Michael night was the hardest ting i ever read. It was great, but daunting. I squirmed and cried and walked away but I had to keep reading. I read it in 3 hours. I won't ever read it again. If it was tough for me to read imagine what it was like to live it. It brings me to knees for the people of the world suffering.


message 2: by Karen (new)

Karen Which version was this? I found out this year that the earliest verions of this books, the most explicit sectoins of it were heavily edited in the late 1930s.
I found an old book by Fritz Thyssen in a used book store where he tries to explain away all he did to support Hitler in his earliest days, long before he took power. Thyseen was a Nazi party member and old time German industrialist who realized the jig was up and wrote his memoirs to sooth his concience. Its called "I Paid Hitler".


message 3: by Tyler (new)

Tyler I don't remember which version of it I read, but what stays in my mind is just the pure rage and malice of it.


message 4: by Karen (new)

Karen What amazed and scared me more is that he not only wrote tehse things but spoke them out loud for years and no one thought much of it. Pierre van Passan was one of many overseas journalists who covered the Nazi party in the late 20s and early 30s and the Nazi party leders didn't pull any punches in their interviews. Said all this crazy awful stuff, meant every word, and no one blinked an eye.
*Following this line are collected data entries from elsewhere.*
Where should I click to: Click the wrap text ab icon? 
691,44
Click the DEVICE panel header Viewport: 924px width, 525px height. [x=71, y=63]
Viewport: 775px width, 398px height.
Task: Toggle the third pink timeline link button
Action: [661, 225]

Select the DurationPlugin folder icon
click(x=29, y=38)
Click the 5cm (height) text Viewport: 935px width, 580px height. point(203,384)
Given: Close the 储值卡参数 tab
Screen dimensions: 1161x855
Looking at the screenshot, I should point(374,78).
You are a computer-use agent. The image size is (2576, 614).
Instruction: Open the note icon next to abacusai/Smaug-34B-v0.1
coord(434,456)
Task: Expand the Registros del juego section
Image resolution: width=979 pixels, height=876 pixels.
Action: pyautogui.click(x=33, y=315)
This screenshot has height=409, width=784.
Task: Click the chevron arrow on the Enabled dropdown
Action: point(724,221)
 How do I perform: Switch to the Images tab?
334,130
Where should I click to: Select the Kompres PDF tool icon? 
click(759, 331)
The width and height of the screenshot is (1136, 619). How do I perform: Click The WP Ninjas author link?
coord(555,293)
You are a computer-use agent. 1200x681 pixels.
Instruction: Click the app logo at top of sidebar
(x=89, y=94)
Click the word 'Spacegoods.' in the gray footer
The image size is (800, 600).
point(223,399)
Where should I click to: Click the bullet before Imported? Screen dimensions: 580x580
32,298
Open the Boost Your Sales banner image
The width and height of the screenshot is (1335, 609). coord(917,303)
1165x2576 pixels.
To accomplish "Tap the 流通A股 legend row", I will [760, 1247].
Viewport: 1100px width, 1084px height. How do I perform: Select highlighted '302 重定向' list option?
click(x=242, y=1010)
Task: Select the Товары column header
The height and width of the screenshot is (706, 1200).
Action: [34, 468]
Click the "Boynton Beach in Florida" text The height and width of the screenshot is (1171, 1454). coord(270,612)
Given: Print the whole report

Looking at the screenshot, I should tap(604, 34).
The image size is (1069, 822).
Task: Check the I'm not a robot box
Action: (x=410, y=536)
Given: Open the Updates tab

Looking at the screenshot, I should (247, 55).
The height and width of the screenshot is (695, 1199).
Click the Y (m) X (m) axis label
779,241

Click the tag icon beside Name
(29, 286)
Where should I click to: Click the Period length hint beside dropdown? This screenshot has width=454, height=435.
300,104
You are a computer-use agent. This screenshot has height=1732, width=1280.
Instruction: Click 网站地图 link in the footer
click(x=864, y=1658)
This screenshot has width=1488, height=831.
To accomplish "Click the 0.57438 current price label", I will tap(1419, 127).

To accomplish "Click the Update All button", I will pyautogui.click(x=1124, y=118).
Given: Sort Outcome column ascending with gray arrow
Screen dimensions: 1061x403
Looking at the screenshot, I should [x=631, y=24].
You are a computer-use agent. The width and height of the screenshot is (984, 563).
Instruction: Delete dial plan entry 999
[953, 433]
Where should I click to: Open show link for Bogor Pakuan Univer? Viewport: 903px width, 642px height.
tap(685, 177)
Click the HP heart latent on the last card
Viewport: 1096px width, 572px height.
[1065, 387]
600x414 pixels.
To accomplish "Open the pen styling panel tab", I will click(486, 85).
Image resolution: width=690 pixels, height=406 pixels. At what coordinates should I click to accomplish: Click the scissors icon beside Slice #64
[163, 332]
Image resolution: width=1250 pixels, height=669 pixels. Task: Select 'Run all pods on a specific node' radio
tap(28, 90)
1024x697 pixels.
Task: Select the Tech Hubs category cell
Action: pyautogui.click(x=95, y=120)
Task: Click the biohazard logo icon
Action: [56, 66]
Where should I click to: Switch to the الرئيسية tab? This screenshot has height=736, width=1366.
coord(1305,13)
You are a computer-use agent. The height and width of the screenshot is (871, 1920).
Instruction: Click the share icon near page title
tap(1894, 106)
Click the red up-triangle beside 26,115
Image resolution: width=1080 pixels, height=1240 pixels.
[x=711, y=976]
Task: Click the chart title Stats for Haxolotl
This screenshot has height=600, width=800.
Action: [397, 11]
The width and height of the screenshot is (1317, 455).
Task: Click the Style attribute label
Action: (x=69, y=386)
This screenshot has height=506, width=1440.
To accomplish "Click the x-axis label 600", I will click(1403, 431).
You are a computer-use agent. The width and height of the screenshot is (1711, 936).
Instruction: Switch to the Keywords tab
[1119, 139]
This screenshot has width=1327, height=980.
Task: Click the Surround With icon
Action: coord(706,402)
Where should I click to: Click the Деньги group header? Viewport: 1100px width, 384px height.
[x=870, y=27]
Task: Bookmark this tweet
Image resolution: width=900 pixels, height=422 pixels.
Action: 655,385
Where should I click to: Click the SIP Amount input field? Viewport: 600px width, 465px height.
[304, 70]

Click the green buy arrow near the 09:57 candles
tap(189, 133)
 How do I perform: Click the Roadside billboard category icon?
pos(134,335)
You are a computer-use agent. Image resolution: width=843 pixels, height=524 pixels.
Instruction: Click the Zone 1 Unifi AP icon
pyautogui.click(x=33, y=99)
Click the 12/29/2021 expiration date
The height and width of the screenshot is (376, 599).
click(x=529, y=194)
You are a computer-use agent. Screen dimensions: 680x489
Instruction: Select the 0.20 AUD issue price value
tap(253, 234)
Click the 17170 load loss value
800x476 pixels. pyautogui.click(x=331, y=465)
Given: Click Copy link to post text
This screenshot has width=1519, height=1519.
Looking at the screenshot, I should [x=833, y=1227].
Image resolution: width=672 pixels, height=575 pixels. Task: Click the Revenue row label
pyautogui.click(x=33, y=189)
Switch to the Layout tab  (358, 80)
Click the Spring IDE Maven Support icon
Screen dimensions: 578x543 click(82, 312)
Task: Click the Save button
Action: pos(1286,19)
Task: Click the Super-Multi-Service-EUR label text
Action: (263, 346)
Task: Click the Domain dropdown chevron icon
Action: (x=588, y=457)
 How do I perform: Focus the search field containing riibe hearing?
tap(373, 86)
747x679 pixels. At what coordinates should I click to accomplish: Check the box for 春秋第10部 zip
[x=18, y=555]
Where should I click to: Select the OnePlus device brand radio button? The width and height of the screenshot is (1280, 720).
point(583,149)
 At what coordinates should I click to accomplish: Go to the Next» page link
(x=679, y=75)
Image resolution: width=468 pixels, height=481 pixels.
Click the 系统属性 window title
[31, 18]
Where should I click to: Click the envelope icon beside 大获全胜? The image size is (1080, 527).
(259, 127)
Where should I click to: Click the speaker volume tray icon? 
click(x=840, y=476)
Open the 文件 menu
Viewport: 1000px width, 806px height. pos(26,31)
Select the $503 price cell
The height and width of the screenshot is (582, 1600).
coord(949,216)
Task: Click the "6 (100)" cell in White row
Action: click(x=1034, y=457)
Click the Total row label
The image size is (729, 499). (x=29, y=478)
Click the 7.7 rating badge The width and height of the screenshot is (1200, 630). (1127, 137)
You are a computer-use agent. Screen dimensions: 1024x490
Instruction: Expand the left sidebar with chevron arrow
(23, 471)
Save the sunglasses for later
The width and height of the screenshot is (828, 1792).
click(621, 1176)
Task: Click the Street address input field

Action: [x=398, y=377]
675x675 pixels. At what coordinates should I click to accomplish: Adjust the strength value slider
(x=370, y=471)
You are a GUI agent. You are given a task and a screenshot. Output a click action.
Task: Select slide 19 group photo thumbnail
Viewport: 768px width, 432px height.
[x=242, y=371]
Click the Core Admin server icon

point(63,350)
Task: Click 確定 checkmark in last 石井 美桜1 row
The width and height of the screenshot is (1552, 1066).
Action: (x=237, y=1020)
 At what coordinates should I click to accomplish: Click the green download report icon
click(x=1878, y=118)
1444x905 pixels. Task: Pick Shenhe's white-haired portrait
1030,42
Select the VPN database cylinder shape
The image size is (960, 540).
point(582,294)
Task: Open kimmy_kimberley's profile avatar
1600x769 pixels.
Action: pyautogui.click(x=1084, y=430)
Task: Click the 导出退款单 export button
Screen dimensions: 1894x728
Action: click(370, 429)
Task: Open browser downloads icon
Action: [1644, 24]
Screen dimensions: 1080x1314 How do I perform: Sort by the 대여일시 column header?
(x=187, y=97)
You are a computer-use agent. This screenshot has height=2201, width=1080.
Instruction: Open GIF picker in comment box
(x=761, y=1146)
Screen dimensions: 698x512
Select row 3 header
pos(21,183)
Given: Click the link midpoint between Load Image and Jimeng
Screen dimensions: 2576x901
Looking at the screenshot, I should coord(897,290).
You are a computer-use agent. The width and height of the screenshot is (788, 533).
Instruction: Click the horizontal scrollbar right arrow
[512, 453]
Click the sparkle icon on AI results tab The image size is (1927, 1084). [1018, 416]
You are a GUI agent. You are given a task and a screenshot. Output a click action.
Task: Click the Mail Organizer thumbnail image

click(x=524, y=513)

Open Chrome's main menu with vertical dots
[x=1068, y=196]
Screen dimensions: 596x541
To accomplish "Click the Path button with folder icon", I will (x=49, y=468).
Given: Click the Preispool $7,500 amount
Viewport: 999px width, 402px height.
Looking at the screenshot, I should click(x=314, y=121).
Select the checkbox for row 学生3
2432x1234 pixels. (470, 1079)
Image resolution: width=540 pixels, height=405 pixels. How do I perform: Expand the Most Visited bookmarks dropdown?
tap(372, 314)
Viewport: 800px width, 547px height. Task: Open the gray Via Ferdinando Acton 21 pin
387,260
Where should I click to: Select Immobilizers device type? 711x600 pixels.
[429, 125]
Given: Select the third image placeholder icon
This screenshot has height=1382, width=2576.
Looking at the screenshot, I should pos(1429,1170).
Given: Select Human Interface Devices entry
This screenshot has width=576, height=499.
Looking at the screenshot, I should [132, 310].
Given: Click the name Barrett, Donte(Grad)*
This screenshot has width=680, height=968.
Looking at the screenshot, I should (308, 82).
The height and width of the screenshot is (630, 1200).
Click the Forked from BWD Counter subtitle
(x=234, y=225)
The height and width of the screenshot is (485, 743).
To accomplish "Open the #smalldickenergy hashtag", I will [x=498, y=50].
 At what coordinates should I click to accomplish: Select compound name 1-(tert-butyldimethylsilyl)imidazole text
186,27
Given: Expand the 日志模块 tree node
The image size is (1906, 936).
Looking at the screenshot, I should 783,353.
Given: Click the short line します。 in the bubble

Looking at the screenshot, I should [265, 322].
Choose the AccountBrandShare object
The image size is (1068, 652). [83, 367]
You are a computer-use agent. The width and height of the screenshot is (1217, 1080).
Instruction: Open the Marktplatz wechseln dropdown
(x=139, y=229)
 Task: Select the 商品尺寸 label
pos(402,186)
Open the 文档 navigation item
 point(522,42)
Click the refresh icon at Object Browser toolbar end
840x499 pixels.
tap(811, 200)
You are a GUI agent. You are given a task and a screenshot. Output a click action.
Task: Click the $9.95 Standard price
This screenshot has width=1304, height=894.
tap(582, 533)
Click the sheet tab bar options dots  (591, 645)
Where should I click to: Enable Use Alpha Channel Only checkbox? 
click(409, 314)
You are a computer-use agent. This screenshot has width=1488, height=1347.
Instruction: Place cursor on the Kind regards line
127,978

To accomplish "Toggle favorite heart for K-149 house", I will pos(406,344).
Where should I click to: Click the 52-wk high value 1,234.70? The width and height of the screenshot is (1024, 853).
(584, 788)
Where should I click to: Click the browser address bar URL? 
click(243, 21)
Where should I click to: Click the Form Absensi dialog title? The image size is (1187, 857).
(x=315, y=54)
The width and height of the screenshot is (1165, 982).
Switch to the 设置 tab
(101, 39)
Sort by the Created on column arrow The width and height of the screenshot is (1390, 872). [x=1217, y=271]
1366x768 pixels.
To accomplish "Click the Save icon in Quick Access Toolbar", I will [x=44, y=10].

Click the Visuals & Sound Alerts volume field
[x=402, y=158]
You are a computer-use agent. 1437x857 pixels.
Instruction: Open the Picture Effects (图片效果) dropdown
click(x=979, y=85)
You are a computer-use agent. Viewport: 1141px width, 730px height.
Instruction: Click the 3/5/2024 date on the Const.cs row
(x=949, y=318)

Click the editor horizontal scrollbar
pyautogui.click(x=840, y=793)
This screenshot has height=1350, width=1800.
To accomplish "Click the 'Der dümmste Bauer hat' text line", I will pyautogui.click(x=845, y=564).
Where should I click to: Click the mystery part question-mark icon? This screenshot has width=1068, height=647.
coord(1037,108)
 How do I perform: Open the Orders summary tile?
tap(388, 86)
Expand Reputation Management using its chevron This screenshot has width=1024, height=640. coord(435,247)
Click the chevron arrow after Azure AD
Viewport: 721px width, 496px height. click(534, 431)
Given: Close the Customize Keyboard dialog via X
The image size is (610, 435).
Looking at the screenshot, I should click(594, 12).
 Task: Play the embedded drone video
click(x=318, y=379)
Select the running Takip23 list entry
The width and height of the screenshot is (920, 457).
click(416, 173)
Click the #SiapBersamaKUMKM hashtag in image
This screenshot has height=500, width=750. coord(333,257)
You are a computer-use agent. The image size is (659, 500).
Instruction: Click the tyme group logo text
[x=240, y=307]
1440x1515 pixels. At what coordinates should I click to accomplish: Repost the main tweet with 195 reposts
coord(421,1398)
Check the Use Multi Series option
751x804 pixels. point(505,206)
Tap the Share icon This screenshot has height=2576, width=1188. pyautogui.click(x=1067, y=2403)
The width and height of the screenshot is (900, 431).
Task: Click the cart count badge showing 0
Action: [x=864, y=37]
Marcus One US journalist actually declared on a newsreel after visiting Nazi germany, he had become an admierer of Hitler (It's in the first or second episode of the BBC documentary "The World at War")


Rosun Rajkumar I was unable to finish this one! I tried again and again but it kind of made me sick. I just failed to agree to his ideals. Found it too radical and difficult.


Giansar I think this book should be mandatory reading for everyone. We all should be aware how important it is to not let this kind of ideas creep back into our societies.


Brian Betke Giansar wrote: "I think this book should be mandatory reading for everyone. We all should be aware how important it is to not let this kind of ideas creep back into our societies."

While I agree, these ideas are always with us. Not just anti-Jew. Think of how Reagan spoke about the hippies when he was governor. The Black jokes in America. Fox News and the current anti-Islam banter. Dehumanizing the enemy will always occur, we just don't need to stoop to that level as individuals.

It is also important to remember how the US did the same things in the name of science. IQ test to prove Blacks are inferior, brain pan sizes. Even Margaret Meade was in on discussion panels to determine if science could prove differences between groups of people. Jean-Jacques Rousseau meets Darwin meets Nietzsche.


Rosun Rajkumar Giansar wrote: "I think this book should be mandatory reading for everyone. We all should be aware how important it is to not let this kind of ideas creep back into our societies."
In fact, in the 'India-version' that I got it was clearly given in the preface that you might skip reading a Gandhi but you must read Hitler and learn what to avoid.